Nahshon’s literature and work speak to identity, discrimination, and violence against Black and Brown youth. She's published in several anthologies and literary journals. She has received dozens of grants, fellowships, top artist residencies, honors, and awards from across the nation that supported developing her forthcoming untitled memoir. Nahshon has received generous support and funding for over three decades from dozens of esteemed artists, writers, entertainment and media professionals, organizations, and the United States Federal Government, which secured her spot as an entrepreneur. She pays it forward as an arts advocate and grant writer. For over a decade, Nahshon has voluntarily assisted dozens of artists, entrepreneurs, and crime victims nationally with obtaining tens of thousands of dollars in grants, funding, and crucial resources.
Nahshon's fierce reputation proceeds her. In 2020, she was interviewed by writer Sheldon Pearce for Changes: An Oral History of Tupac (Simon & Schuster). In 2021, Nahshon, Tracy Robinson, and Leila Steinberg, in collaboration with Aim4theHeart, hosted Tupac Shakur's 50th birthday celebration and a 25th-anniversary death tribute with a dozen artists is hosted on her YouTube channel, TRANSBRATIONS.
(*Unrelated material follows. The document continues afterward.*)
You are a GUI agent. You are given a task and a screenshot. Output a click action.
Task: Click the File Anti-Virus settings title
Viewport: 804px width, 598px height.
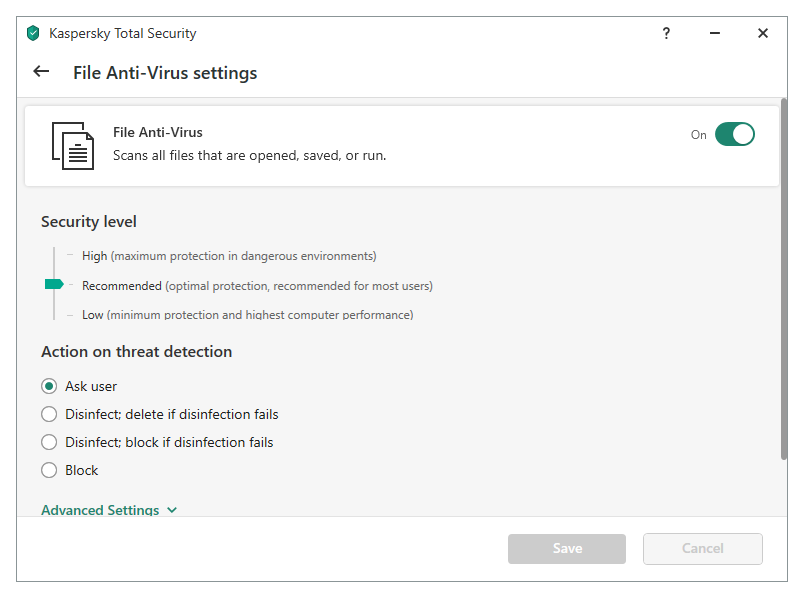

To continue making positive contributions and maximize her potential for sustained positive impact, she's developing a documentary film, Renewed Life, based on her life, survival, and artistic journey. The film is her triumphant rainbow blueprint to show marginalized youth the importance of self-respect and how to reach their full potential and shine with dignity when their rainbow is blurred. In 2022, Nahshon Dion was selected as a Bronx Documentary Center Film Fellow (finalist) and awarded an 18th Street Arts Center artist residency for her dedication to the arts and passionate creative excellence.
I wanted to reiterate that your story is so powerful and so important. I really look forward to the day we sit together in one of these theaters in New York and watch it. ― Zachary Kerschberg, BDC Films Program Manager, American documentary and narrative filmmaker.
Nahshon Dion's pronouns are He/She and they/them.